DARK SKIN NO BLEACH
Being dark skin hasn’t always been glamorous. I struggled with it after leaving high school. Don’t know why because every body I met loved my skin tone. Its all in the mind? Maybe. Maybe its what we are constantly bombarded with by the media- their narrow definition of beauty. But beauty can not be boxed.
Beauty is skin deep someone told me. But what is skin deep? Does that mean its only what we see? It might be. For me, beauty is acceptance. Acceptance of what and who you are, your heritage, your tribe, your language, your sex, your hair, your lips, your eyes, your body, your everything.
But we cant accept ourselves if we do not know ourselves. Beauty is knowing who you are first, then accepting it.

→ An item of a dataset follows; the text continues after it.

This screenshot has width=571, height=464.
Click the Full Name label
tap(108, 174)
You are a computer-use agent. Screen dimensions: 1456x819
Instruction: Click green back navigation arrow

Once you are comfortable with your everything you can properly see yourself and recognize that what’s staring back at you through the mirror is magnificently and purely beautiful, no matter what anyone else may say.
I struggled with being dark skin at one point in my life, and I didn’t want to be it no more, I even went to the extent of wanting to bleach… I bought the bleach… and stared at it. I started crying, why couldn’t I just accept that that was me?? ? So I prayed, I asked Him to help me accept myself, I opened my eyes and with tears threw the bleach away and, So began my journey of self acceptance.
I struggled with being dark skin at one point in my life but, those days are over.